**Text for analysis:**
# # #

My cardiology appointment was scheduled for 9am, but I arrived roughly 45 minutes early as usual. Hospitals never bothered me, at least not more than other things… certain plastics give off this smell that catapult me into trigger responsive panic attacks, for example. I like hospitals for the same reason I like bigger cities: general anonymity, I can walk around with my dollar twenty five cup of coffee and everyone leaves me alone about it, it’s nice.

The adult unit was everything I imagined and nothing short of bland. I counted how many looks I got from my new blue haired cohorts on my fingers while Adele played softly on the speakers. The doc was late, I spent about 10 minutes studying intently a hand painted plastic model of a heart, closing it then opening it again. Then she entered the exam room with an enthusiastic greeting.

I like my new cardiologist. I like intelligent brunette women who cut straight to the point. Tough broads who tell you what’s what and who are dead serious about it but when they smile, you know it’s because they mean it. I might have a crush on my cardiologist.

We talked about my liver function- less than normal but not spectacularly unusual for my physiology-, we talked potential risk factors going into my mid twenties and into my thirties- most of it inevitable given my history of complicated procedures-, we talked about how my causal use of alcohol which, really isn’t that big of a deal in comparison to other things. Then she laid it on me, real thick:

“You absolutely cannot have children”

Now, I’m 23 years old, do I think about kids? Yeah, I think about kids. I think about kids in a sense that they’re future leaders of the world and I hope the one replacing my feeding tube when I’m 90 washed their hands, I think about how kids are always sticky usually with jelly stains on their mouth and hands, I think about how kids ask a lot of questions I don’t know how to answer, and most of the time I think about how I feel sorry that they have to grow up in a world where Motörhead might be touring without Lemmy.

I always imagined being the cool aunt that babysits my sister’s kids for an afternoon and they come home with temporary skull tattoos and a few swear words to spice up their vocab to piss off their mom. I imagined taking my sister’s kids on overnights and letting them stay up “really late”, painting their nails black, and letting them eat shitty food and watch John Hughes movies. I always imagined my life would in someways involve children, but I never truly considered a life without my own.

# # #

[Collected data]
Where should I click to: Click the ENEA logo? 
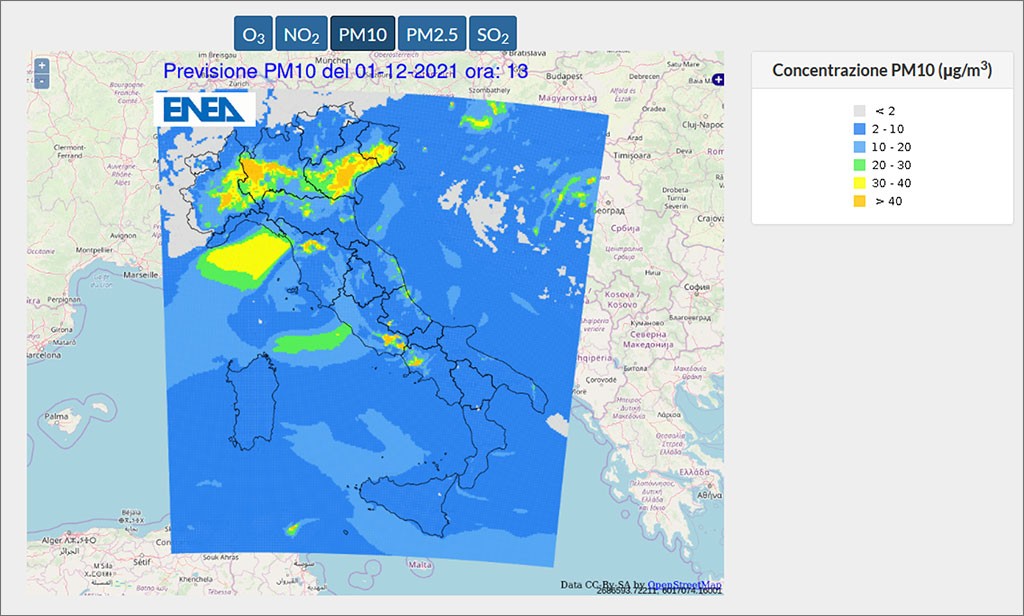204,108
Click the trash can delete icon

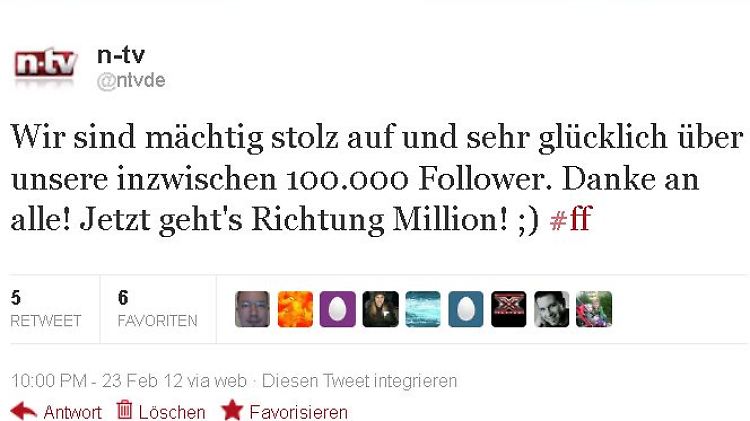(x=124, y=410)
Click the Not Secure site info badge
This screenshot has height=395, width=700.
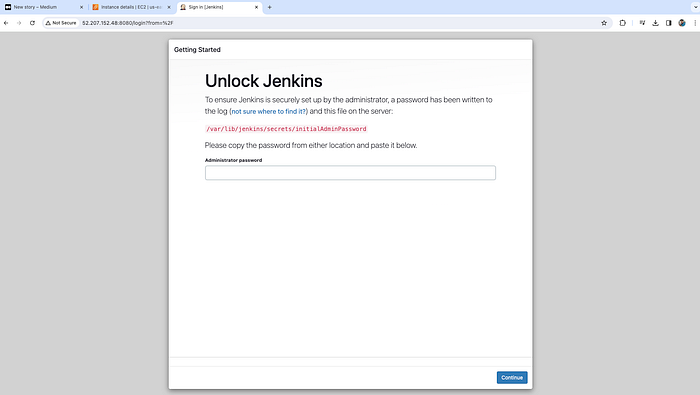61,23
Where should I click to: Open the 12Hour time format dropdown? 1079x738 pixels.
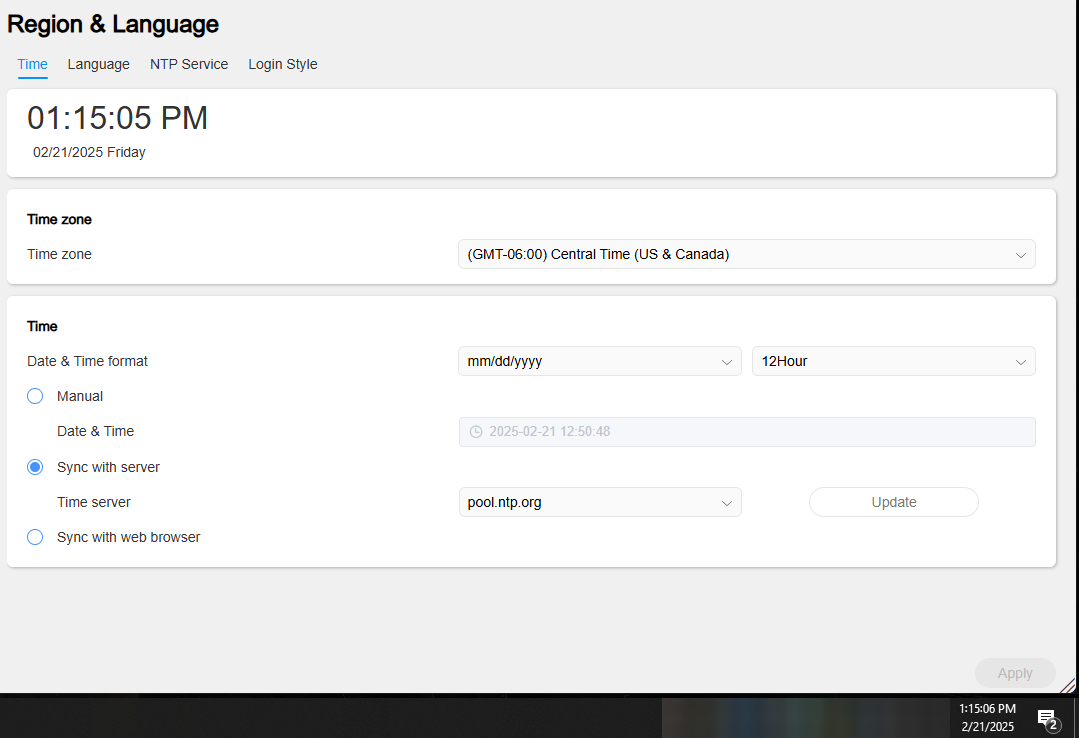pyautogui.click(x=894, y=361)
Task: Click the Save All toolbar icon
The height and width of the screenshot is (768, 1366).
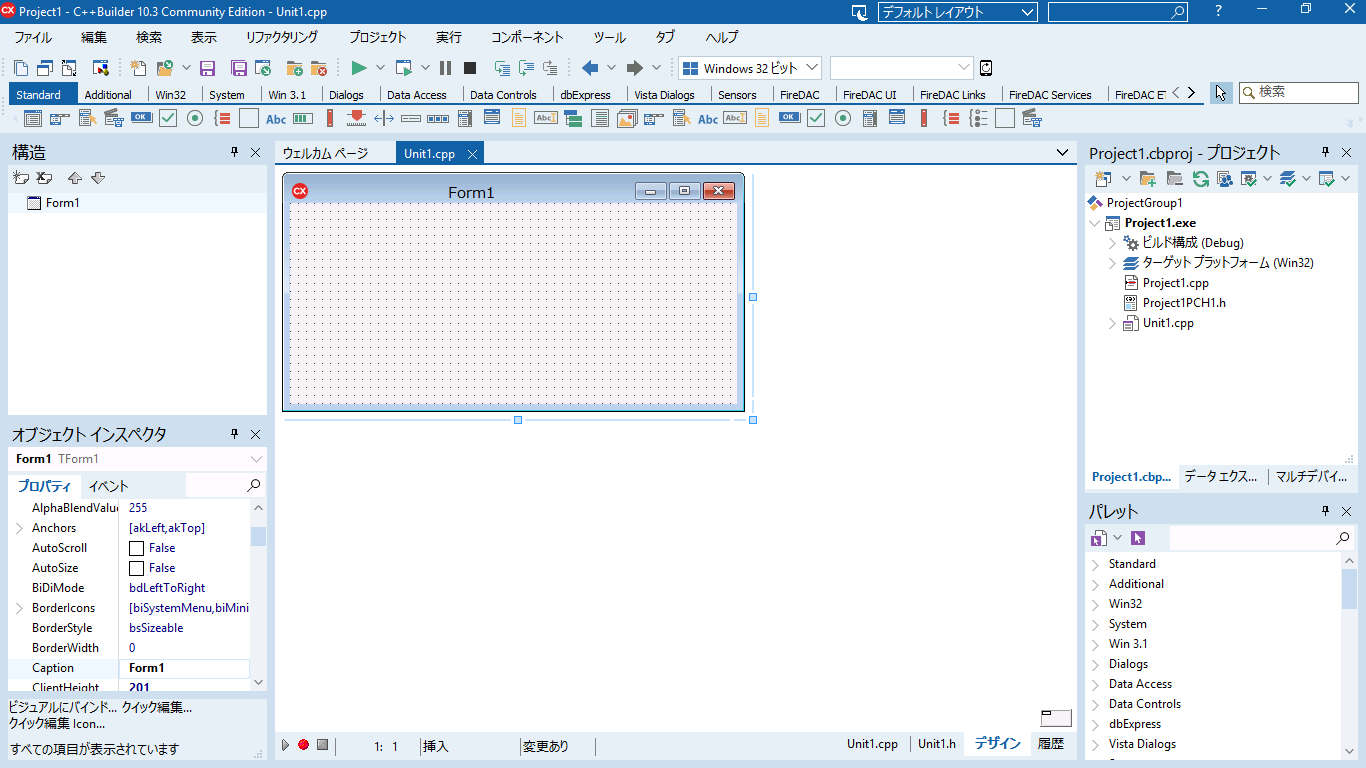Action: [239, 68]
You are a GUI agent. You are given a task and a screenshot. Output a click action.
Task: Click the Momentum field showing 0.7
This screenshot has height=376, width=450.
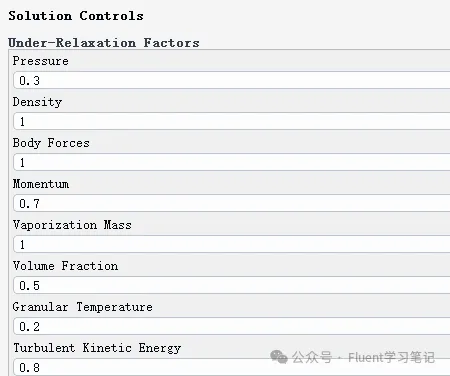click(x=232, y=203)
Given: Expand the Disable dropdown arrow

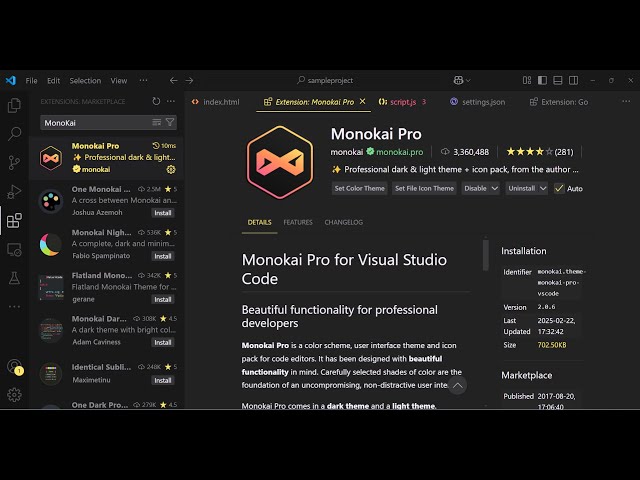Looking at the screenshot, I should (494, 188).
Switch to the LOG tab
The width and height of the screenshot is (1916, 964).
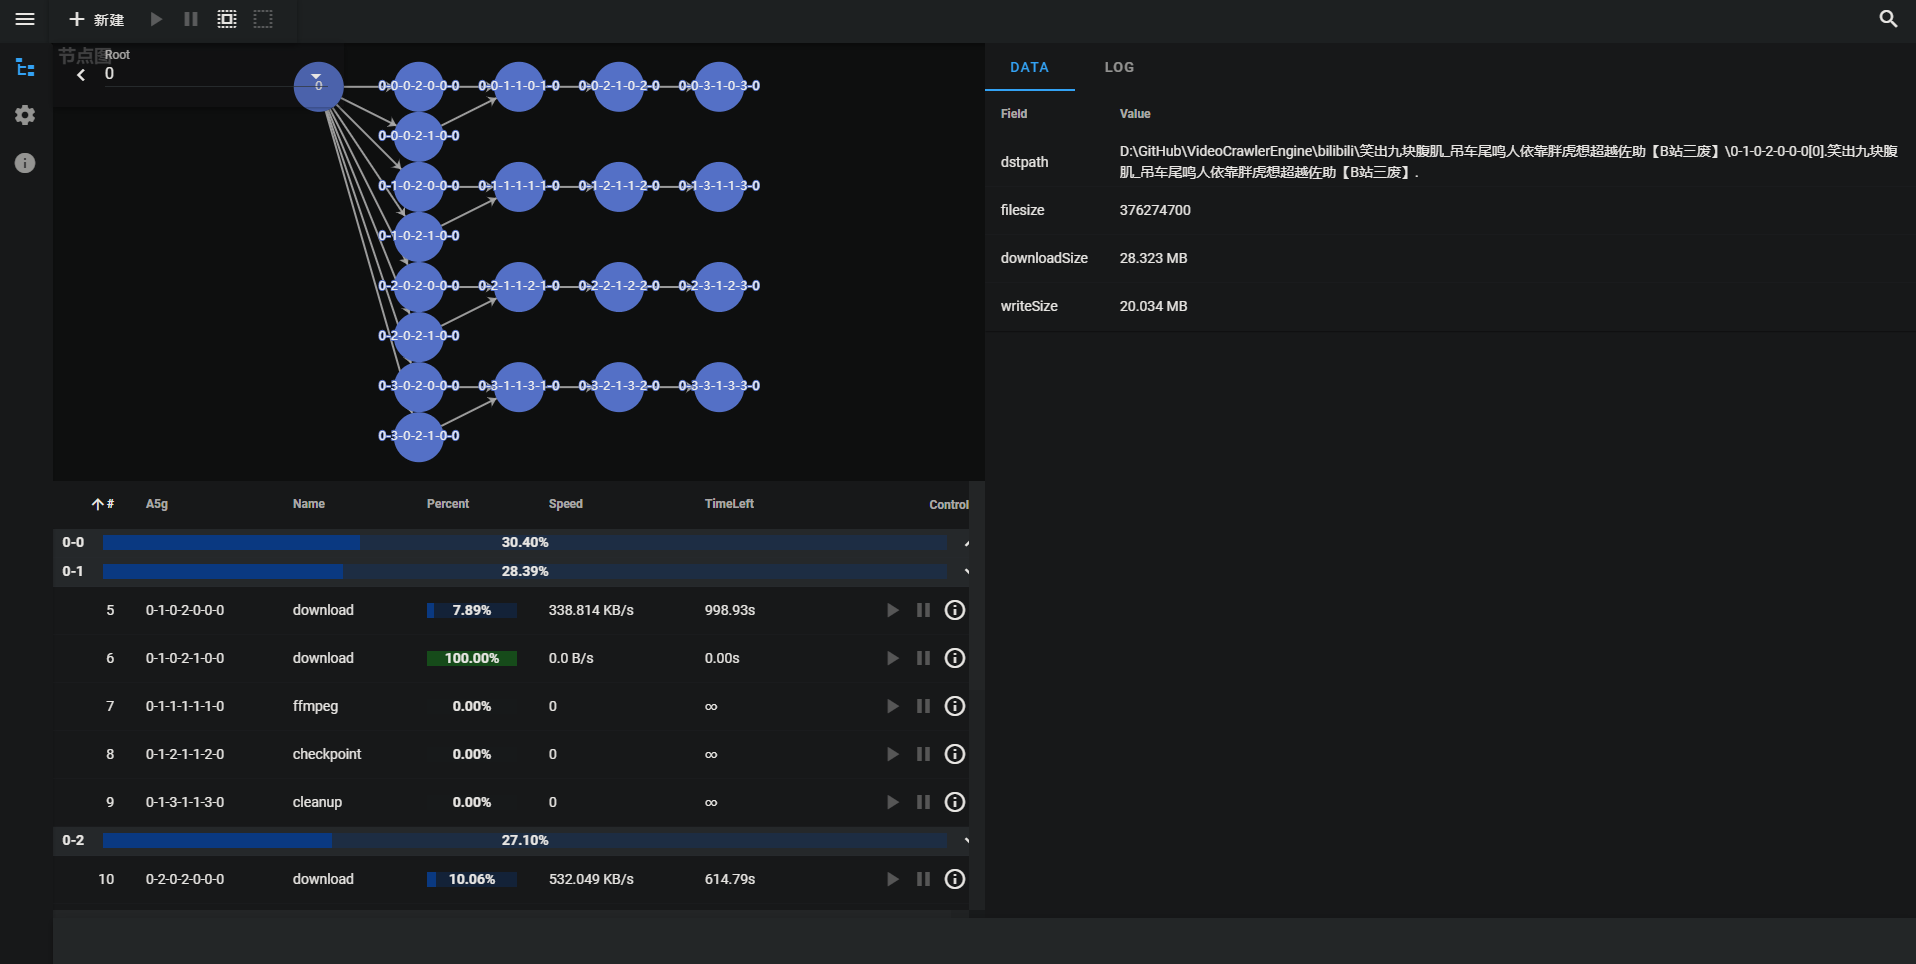1119,67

# # #

**Problem set:**
(A) Decide whether each statement below agrees with the text about the cardiology appointment, answering yes or no and quoting the words from the text that settle it: (i) The narrator got to the appointment about 45 minutes ahead of time. (ii) The cardiologist was already waiting when the narrator arrived at the exam room. (iii) The narrator's liver function was called spectacularly unusual.
(B) In the text about the cardiology appointment, what was playing on the speakers in the adult unit?
(C) Write the next part of the text about the cardiology appointment, picking up after its final sentence.

**Task responses:**
(A)
(i) Yes: "I arrived roughly 45 minutes early as usual."
(ii) No: "The doc was late."
(iii) No: "less than normal but not spectacularly unusual for my physiology."

(B) Adele was playing softly.

(C)
Receiving the news hit me a little harder than I had anticipated and I spent the rest of the day repeating “what the f***” both out loud and silently. It brought a lot into question regarding what this means in terms of my romantic relationships now and in the future, my role as a woman in a morbidly child-centric culture, and the potential end to my namesake (that is of course assuming my sister won’t keep her last name if she marries or give it to her children if she has them).

I’m too young to be talking about having kids but I’m also too young to be told I can’t have them, and I’m too old to react the way I really wanted to. For the vast majority of my life (or at least from what I can remember) I’ve never received any news, especially health wise, that would more or less limit the seemingly endless amount of possibilities I once felt I had. This is my first taste of what that feels like- doors closing in rapid succession. I can’t help but begin to wonder what other sort of shocking news I’ll receive in the coming years.

But perhaps it’s not the news itself but how it’s handled upon hearing it. Perhaps those are the definitions of my character, and not what my health outlines. To hear bad news and to not allow myself to fold under the crushing weight of it. Perhaps that’s what adulthood is.